Efficient decomposition of lignocellulose and improved composting performances driven by thermally activated persulfate based on metagenomics analysis.

In this study, fresh dairy manure and bagasse pith were used as raw materials to study the effect of potassium persulfate in the aerobic composting process. The influence of sulfate radical anion (SO4-·) generated by thermally activated persulfate on physicochemical parameters, lignocellulose degradation, humic substance (HS) formation, microbial community succession, and carbohydrate-active enzymes (CAZymes) composition were assessed during composting. Experimental results showed that the degradation rates of cellulose, hemicellulose and lignin in the treatment group with potassium persulfate (PS) (61.47%, 74.63%, 73.1%) were higher than that in blank control group (CK) (59.98%, 71.47%, 70.89%), respectively.
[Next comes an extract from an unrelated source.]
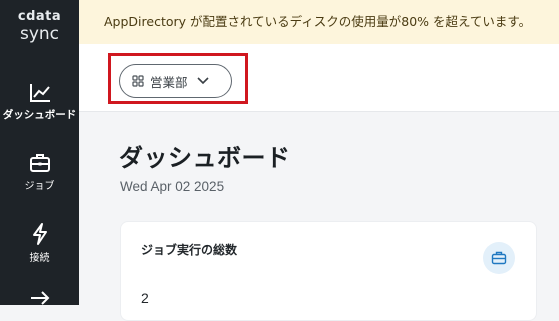 The image size is (559, 321). I want to click on org-selector-label: 営業部, so click(169, 82).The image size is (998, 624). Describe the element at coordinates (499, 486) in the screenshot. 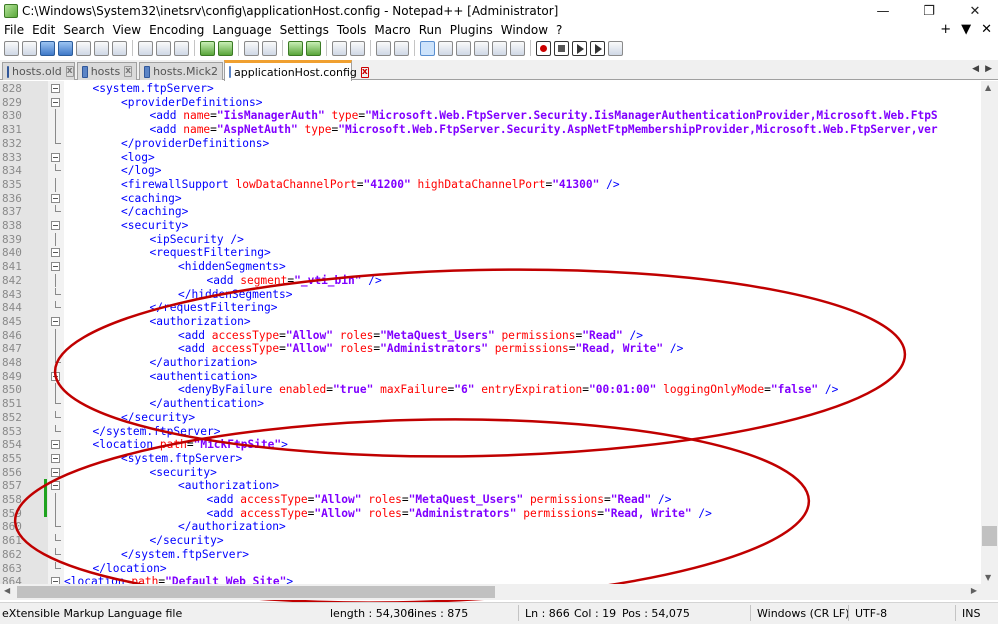

I see `code-line: 857 <authorization>` at that location.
Additionally, persulfate additive promoted dynamic variation of dissolved organic matter (DOM) and accelerated the formation of HS. Furthermore, metagenomics analysis revealed that persulfate changed the structure of the microbial community, and the relative abundances of Actinobacteria and Proteobacteria increased by 17.64% and 34.09% in PS, whereas 12.09% and 29.96% in CK. Glycoside hydrolases (GHs) and auxiliary activities (AAs) families were crucial to degrade lignocellulose, and their abundances were more in PS. Redundancy analysis (RDA) manifested that Actinobacteria and Proteobacteria were closely associated with lignocellulosic degradation. In brief, persulfate could accelerate the degradation of organic components, promote the formation of HS, optimize the structure of microbial community, and improve the compost quality.